The shell that came out of this era — the original Thompson shell — introduced the idea of pipes (|), where the output of one program could be fed directly into the input of another. Doug McIlroy had been arguing for something like pipes for years; Thompson eventually built it in over a weekend. Once it existed, the whole “small tools that do one thing well and chain together” philosophy fell out of it naturally. That philosophy is still the most influential thing Unix ever produced.

The other foundational decision came in 1973, when Dennis Ritchie rewrote the Unix kernel in C, a language he’d developed alongside the OS specifically because B (the language Thompson had been using) wasn’t quite expressive enough for systems programming. Writing a kernel in a high-level language was, at the time, a slightly heretical idea — operating systems were “supposed” to be in assembly. The payoff was that Unix suddenly became portable in a way nothing else was. To move it to a new machine, you ported a C compiler and recompiled the OS. By the mid-1970s Unix was running on hardware from half a dozen vendors, all from essentially the same source tree.

AT&T was prohibited from entering the computer business by a 1956 consent decree, which meant Bell Labs couldn’t really sell Unix. So they licensed it cheaply, with source code, to universities. This was an accident of antitrust law, not generosity, but it shaped the next twenty years of operating systems. An entire generation of computer science students learned operating systems by reading the actual Unix source.

Phase 2: Commercialization and the Unix Wars (1980s-1990s)

#

On January 1, 1984, the AT&T divestiture took effect and the 1956 consent decree no longer applied. The new AT&T was free to commercialize Unix, and it had already started — System V was released in January 1983 through AT&T’s Unix Support Group, just ahead of the breakup. (The Unix System Laboratories subsidiary that eventually owned the Unix trademark wasn’t spun out until 1989.) System V was the commercial Unix that the rest of the industry would either license or compete with.

The competitor was BSD. Berkeley Software Distribution had started in the late 1970s as a tape of patches and add-ons that UC Berkeley was distributing for AT&T Unix. Over the course of the 1970s and early 1980s, the Berkeley CSRG group — Bill Joy, Marshall Kirk McKusick, and others — added so much new code (the vi editor, the C shell, virtual memory, the TCP/IP stack, the Berkeley sockets API) that BSD became its own viable Unix lineage. BSD 4.2 in 1983 shipped the first widely deployed TCP/IP stack, which is most of why the early Internet ran on Unix.

The 1980s split the Unix world roughly along these lines:

• AT&T System V (and its commercial descendants — HP-UX, IBM AIX, SCO Unix, Solaris’s later releases)
• BSD (and its commercial descendants — SunOS, Ultrix, DEC OSF/1)

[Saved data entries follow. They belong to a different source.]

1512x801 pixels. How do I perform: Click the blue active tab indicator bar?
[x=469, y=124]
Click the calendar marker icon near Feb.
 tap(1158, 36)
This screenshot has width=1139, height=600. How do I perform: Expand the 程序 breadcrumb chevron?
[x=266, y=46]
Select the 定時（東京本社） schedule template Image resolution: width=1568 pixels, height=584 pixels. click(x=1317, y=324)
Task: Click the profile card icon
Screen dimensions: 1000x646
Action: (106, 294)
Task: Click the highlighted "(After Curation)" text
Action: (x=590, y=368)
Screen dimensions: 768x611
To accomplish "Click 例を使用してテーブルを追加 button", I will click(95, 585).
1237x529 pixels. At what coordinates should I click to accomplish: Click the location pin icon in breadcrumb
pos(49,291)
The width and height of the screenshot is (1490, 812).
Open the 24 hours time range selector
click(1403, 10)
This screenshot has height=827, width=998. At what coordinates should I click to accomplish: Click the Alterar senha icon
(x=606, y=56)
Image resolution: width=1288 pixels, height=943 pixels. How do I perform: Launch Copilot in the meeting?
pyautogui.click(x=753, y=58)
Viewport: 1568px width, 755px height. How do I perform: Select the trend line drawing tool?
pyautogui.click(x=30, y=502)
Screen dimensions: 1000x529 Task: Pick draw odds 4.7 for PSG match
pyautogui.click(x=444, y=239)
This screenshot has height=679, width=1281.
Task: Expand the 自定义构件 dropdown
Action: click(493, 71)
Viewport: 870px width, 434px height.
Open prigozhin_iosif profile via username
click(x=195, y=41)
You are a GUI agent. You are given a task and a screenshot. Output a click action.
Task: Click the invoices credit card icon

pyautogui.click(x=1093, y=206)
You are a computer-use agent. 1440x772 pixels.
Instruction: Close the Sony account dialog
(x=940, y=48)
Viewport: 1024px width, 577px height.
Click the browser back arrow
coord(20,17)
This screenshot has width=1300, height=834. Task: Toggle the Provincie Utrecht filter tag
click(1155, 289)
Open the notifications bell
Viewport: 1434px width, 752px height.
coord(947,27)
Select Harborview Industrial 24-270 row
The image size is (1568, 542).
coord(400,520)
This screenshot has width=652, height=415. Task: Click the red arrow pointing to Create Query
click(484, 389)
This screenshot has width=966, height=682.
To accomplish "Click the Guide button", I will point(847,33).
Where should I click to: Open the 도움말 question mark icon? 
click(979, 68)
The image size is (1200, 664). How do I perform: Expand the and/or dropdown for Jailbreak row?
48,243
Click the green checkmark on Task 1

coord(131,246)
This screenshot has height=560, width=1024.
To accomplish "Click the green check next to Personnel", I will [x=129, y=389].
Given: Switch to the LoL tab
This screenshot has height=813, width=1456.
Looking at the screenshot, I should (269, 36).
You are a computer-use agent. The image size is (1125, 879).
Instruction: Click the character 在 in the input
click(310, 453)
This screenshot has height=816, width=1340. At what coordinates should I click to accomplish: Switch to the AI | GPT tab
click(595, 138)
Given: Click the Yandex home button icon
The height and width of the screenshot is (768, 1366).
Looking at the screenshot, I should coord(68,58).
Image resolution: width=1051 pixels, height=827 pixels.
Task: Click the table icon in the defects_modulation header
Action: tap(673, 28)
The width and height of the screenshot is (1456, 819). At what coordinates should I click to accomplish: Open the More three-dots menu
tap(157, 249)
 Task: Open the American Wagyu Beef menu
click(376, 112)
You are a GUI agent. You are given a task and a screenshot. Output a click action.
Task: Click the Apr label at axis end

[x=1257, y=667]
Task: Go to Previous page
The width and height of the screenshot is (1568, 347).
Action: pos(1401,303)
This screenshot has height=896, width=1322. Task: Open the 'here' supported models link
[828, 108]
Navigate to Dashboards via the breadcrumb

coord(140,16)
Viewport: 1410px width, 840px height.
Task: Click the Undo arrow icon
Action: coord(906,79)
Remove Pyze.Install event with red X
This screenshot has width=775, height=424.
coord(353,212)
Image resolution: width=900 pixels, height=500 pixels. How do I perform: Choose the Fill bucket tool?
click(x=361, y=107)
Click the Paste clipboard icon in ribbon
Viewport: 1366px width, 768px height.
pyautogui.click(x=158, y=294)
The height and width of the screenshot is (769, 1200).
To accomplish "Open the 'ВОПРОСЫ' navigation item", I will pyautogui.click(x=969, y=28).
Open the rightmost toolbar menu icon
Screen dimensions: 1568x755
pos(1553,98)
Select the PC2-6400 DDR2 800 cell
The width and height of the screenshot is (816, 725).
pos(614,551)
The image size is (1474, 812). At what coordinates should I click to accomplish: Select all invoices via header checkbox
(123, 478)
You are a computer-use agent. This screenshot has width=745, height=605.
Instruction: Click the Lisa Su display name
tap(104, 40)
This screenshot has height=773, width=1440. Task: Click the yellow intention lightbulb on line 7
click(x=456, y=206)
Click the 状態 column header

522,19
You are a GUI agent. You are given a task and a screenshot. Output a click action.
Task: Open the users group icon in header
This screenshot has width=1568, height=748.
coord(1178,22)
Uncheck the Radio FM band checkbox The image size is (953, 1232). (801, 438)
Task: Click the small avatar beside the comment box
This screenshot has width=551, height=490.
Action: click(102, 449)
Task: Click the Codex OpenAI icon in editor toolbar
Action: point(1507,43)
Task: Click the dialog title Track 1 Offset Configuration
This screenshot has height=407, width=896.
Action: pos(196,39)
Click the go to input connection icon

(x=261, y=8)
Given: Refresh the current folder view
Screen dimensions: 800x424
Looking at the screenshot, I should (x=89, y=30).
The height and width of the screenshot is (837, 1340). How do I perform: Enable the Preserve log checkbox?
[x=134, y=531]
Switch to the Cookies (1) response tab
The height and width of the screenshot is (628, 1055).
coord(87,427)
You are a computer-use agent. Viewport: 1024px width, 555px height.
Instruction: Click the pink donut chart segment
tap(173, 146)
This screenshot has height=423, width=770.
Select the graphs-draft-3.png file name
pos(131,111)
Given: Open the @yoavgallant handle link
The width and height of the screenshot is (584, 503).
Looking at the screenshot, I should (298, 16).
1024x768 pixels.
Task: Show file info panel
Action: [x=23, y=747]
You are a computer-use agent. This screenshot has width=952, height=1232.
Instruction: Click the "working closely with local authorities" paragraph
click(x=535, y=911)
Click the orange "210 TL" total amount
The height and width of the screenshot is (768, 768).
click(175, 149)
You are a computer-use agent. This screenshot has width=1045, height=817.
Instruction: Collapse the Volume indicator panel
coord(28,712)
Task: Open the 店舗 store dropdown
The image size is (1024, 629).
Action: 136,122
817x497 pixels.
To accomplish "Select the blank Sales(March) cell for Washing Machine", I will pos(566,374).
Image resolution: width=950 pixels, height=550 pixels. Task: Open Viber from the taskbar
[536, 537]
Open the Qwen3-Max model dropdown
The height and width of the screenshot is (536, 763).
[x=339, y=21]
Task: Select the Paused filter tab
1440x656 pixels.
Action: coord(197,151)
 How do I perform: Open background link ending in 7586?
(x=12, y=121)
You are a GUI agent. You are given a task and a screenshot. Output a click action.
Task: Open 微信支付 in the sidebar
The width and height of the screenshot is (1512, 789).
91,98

Sun Microsystems, which had been founded by Berkeley veterans in 1982, shipped SunOS based on BSD and became the dominant Unix workstation vendor for most of the decade. HP, IBM, DEC, Silicon Graphics, and Apollo each shipped their own commercial Unix variant on their own proprietary hardware. None of them were quite compatible with the others. This is what people mean when they say “the Unix Wars.”

The first attempt at peace was POSIX, an IEEE standard published in 1988 defining a common API surface for Unix-like systems. POSIX was useful but it didn’t end the fragmentation; vendors kept adding incompatible extensions on top. The second attempt was System V Release 4 (SVR4), a joint AT&T/Sun project that merged System V and BSD into a single tree — announced in October 1988 and shipping through 1989. SVR4 became the basis for Solaris 2 and a few others, but by the time it shipped, the workstation market was already starting to lose ground to commodity x86 PCs.

The other big 1980s development was the X Window System, born at MIT around 1984 as part of Project Athena. X gave Unix a network-transparent windowing layer: an application running on one machine could draw its window onto a display attached to a different machine. This is the feature that made multi-user Unix workstations practical in academic computer labs, and the client/server split it introduced is still the way X works today, forty years later. Wayland is finally replacing it on Linux desktops, slowly.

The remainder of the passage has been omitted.